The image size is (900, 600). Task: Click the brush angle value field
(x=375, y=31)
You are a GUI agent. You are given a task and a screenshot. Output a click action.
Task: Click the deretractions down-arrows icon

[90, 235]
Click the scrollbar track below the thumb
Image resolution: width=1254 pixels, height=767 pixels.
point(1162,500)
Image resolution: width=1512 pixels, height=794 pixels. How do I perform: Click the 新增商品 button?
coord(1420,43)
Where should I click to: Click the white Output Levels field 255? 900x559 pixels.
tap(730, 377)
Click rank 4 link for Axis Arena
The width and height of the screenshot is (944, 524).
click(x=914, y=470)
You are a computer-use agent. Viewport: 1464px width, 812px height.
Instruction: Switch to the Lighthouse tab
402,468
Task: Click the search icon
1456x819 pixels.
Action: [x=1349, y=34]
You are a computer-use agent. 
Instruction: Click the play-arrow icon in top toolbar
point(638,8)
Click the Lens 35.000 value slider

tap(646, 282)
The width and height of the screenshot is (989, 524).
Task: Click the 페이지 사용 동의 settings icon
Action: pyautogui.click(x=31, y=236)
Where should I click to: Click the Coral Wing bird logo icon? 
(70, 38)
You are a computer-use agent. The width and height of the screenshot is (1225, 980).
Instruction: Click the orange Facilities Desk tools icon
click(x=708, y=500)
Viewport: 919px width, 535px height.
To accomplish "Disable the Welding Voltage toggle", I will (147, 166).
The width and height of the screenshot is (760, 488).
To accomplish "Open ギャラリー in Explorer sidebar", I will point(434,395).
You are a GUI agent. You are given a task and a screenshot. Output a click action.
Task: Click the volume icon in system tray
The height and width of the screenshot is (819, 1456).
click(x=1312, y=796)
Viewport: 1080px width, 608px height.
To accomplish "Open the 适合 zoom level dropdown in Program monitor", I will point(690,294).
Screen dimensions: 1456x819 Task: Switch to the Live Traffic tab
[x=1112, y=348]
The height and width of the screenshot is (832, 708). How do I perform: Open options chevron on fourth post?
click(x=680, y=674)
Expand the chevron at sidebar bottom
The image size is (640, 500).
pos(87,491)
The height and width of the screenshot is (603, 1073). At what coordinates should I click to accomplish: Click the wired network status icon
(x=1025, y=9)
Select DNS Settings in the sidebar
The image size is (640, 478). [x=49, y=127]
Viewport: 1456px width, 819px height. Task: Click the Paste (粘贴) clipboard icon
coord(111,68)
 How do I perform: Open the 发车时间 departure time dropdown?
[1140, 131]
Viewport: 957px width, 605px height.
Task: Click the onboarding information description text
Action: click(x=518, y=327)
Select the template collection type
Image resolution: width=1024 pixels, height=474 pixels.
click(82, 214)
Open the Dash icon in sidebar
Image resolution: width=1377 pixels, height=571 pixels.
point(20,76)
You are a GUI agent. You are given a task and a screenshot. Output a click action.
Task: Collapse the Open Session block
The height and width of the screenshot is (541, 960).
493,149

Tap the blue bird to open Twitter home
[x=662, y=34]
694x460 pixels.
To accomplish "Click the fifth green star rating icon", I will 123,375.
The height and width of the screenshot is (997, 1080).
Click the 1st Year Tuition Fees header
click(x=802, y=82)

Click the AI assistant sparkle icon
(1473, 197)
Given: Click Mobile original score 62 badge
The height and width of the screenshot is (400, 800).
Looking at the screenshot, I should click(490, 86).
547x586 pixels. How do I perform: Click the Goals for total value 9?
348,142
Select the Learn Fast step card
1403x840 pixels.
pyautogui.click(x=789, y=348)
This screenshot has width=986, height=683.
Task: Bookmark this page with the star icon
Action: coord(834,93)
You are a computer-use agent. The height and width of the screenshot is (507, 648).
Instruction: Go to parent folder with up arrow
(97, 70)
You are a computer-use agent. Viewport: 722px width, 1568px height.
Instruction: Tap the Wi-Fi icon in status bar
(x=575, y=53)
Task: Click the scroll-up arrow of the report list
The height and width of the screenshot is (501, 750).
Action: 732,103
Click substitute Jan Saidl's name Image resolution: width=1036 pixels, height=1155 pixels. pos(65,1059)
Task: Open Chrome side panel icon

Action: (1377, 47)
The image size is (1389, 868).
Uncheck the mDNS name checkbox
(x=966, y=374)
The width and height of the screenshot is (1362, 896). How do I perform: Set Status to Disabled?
* * * * * * *
Set task
Please rewrite the lines from the one containing "The image size is (1389, 868)." through the last line, changing "checkbox" to "tick box" and leaving everything else unchanged.

Result
The image size is (1389, 868).
Uncheck the mDNS name tick box
(x=966, y=374)
The width and height of the screenshot is (1362, 896). How do I perform: Set Status to Disabled?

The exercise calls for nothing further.